There are only two tragedies in life: one is not getting what one wants, and the other is getting it.
-Oscar Wilde

My sister-in-law called yesterday morning to wish us a Merry Christmas. “Did Aitch get any presents?” she asked. I think she was afraid that, after our public refusal to affirm the divinity of Santa Claus, we would boycott the whole holiday.

Husband and I are actually big Christmas fans, in our non-denominational way. We do the tree, the presents, the caroling, the fancy dinner. (Husband made a beef tenderloin this year and I almost cried, it was that good.) I am usually filled with the Christmas spirit. But something has felt different the past two years, since we’ve had Aitch home, and it’s made me reflect on the true meaning of a secular Christmas.

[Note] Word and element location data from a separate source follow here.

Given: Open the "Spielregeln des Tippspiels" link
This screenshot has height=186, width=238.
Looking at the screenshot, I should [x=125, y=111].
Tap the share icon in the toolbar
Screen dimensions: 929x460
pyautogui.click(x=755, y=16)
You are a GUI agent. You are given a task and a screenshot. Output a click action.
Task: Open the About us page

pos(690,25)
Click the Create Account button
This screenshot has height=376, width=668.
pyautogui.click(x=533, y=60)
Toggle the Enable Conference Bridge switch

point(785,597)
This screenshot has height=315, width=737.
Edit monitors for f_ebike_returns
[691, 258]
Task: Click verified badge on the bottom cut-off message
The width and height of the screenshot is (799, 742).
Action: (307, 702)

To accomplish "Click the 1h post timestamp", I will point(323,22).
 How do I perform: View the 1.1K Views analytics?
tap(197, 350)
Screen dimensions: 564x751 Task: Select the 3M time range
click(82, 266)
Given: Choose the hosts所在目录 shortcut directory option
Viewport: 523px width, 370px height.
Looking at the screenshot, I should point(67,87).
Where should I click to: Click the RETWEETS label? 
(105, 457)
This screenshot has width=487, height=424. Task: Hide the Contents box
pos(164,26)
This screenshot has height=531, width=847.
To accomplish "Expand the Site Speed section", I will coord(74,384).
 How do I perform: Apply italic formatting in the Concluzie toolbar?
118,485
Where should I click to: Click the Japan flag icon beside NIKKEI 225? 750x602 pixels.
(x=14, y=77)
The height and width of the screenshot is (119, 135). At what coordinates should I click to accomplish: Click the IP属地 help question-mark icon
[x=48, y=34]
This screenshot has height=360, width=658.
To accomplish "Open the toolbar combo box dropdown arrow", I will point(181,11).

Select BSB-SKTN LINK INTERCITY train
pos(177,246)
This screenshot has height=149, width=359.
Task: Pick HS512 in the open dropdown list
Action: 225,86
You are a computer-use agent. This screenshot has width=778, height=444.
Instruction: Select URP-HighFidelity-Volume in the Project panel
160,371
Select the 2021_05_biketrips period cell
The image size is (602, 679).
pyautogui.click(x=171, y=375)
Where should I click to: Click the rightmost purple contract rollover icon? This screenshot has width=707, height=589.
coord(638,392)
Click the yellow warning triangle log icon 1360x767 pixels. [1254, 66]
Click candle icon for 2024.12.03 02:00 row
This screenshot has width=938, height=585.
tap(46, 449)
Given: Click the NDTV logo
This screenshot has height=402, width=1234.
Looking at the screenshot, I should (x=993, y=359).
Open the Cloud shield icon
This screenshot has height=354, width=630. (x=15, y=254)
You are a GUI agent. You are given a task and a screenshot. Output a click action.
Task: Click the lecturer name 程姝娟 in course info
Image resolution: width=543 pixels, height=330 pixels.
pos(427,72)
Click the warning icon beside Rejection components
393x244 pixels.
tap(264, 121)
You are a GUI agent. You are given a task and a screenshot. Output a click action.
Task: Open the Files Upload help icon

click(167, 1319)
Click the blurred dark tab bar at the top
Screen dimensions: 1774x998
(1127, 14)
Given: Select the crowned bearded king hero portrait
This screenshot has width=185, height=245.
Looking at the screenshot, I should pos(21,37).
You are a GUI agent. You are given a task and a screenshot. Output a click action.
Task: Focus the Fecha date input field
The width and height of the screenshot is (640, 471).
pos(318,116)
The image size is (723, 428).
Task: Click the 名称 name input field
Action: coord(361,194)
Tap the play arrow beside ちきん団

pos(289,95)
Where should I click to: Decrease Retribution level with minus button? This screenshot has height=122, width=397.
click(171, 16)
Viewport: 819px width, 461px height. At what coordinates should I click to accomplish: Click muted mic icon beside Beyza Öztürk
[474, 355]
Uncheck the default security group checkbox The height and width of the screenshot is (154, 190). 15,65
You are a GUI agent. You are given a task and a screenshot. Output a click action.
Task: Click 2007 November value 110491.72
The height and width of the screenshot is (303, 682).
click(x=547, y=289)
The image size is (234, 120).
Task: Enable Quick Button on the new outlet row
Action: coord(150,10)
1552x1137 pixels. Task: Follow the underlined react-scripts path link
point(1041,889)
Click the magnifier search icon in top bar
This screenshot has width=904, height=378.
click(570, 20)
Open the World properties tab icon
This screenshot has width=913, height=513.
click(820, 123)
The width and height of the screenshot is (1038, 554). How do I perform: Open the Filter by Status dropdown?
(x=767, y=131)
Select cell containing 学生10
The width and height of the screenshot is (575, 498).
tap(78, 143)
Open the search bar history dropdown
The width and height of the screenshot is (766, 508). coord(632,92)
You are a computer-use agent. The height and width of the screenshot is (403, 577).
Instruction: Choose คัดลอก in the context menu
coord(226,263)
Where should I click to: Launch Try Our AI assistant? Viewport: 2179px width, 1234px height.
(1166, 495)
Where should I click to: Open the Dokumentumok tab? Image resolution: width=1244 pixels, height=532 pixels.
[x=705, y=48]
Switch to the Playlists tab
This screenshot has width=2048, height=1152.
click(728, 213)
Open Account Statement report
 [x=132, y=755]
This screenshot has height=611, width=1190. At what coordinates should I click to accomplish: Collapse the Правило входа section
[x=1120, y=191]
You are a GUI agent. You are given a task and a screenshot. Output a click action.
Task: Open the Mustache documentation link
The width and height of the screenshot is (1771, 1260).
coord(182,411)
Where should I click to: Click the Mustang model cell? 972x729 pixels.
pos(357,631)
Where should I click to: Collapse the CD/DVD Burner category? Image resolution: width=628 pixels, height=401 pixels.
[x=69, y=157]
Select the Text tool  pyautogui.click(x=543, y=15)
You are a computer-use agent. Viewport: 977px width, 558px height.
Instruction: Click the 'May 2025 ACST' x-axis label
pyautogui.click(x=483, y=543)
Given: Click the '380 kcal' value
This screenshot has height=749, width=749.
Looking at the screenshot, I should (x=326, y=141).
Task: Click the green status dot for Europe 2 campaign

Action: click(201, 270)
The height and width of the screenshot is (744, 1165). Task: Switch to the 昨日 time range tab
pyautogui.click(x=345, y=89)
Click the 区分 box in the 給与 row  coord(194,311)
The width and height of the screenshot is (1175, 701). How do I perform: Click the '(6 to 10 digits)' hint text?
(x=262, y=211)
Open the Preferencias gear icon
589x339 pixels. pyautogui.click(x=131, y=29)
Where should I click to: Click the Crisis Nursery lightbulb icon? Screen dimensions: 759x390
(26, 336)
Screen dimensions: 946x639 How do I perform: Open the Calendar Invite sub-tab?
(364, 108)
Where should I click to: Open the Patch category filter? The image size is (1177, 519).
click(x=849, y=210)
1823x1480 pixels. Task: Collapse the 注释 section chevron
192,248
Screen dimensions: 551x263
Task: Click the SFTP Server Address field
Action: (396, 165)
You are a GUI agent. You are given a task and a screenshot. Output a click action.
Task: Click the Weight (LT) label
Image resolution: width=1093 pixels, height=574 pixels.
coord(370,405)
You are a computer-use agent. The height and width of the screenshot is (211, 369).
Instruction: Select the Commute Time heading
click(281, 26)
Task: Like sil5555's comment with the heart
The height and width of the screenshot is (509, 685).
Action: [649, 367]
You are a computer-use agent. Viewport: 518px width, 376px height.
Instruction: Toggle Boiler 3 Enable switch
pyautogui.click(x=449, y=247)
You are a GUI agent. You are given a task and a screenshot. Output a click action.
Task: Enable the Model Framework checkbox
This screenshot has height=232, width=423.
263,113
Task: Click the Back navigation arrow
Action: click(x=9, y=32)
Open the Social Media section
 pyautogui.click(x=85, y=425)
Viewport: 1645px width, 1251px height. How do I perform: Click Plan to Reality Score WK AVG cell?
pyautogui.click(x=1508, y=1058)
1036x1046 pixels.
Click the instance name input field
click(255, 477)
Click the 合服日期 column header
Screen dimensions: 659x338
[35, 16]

For me, the non-religious trappings of the holiday — the gifts, decorations, and general good cheer — have always symbolized unconditional good fortune. A wrapped present reminds you that life can surprise you, and that sometimes good things can happen for no reason at all. In the past, the sight of all the gifts under the tree has given me hope. If Christmas can happen, then maybe I could fall in love….find inspiration for my thesis…become a mother.

Last year was the first year I haven’t needed that hope. All of my heart’s desires have been fulfilled. Sure, there are things that I want to achieve, but nothing for which I desperately need the universe’s benign intervention. According to Oscar, I should be left bitter and empty by this turn of events, but I’m not. I’m content, and I don’t miss that yearning feeling. I’m all too aware that bad things can happen for no reason, too, but for the moment I’m content.

Sometimes, it’s good to get what you want.